• Source text:
================================

Concept: Collectors

Overview

The collectors module aggregates results from one or more bexhoma experiments into a single, analysis-ready view. Each collector wraps a benchmark-specific evaluator — the lower-level class that parses raw log files and result folders for a single experiment code.

collectors.benchbase(path, codes)        ← collector: spans N experiments
    └── get_evaluator(code)              ← evaluator: single experiment
            └── log parsing, DataFrames

Supported benchmark types:

Collector class	Benchmark tool	Evaluator class
`collectors.benchbase`	Benchbase	`evaluators.benchbase`
`collectors.tpcc`	HammerDB TPC-C	`evaluators.tpcc`
`collectors.ycsb`	YCSB	`evaluators.ycsb`
`collectors.dbmsbenchmarker`	DBMSBenchmarker	`evaluators.dbmsbenchmarker`
`collectors.mixed`	Multiple tools in one experiment	per-tool evaluator, selected automatically

Concepts

Naming

The following terms identify the components of a bexhoma experiment result. Within a single experiment these identifiers carry no code prefix; the code prefix is added only in collectors, where results from multiple experiments are merged.

================================

• Given material:
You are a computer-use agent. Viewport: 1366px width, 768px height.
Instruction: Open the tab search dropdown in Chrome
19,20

================================

• What you will do: Write out the part of the collectors text above that runs between "The collectors module" and "single experiment code.", inclusive, copying it word for word.

• Written answer:
The collectors module aggregates results from one or more bexhoma experiments into a single, analysis-ready view. Each collector wraps a benchmark-specific evaluator — the lower-level class that parses raw log files and result folders for a single experiment code.